- _Work order_: Retype exactly the lines of the material below, from the one containing "Open It Happened One Night poster" through the last, with both ends kept.
*** Information given ***
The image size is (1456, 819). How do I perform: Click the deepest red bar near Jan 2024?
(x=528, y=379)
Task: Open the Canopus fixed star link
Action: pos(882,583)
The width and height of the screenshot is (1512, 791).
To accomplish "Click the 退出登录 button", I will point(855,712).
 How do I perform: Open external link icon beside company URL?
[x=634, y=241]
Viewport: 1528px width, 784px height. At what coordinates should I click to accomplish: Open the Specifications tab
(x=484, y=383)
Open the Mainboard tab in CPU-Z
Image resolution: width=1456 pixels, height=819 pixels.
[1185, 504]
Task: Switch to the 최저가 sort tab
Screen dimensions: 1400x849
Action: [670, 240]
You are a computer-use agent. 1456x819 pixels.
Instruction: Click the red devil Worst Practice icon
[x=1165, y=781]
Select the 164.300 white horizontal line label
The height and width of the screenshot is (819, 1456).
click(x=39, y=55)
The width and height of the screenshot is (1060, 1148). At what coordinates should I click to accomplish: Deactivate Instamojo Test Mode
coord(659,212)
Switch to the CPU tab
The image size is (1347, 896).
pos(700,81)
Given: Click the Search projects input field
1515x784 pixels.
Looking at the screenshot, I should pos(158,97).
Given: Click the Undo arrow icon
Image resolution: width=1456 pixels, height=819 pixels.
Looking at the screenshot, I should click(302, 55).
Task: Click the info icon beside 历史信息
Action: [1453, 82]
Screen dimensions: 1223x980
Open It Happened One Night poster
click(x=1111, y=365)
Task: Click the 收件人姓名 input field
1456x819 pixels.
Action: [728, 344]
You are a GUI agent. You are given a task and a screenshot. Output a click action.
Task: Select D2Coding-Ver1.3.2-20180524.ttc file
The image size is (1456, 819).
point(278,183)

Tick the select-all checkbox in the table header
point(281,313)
*** End of Information given ***
- _Exercise output_:
Open It Happened One Night poster
click(x=1111, y=365)
Task: Click the 收件人姓名 input field
1456x819 pixels.
Action: [728, 344]
You are a GUI agent. You are given a task and a screenshot. Output a click action.
Task: Select D2Coding-Ver1.3.2-20180524.ttc file
The image size is (1456, 819).
point(278,183)

Tick the select-all checkbox in the table header
point(281,313)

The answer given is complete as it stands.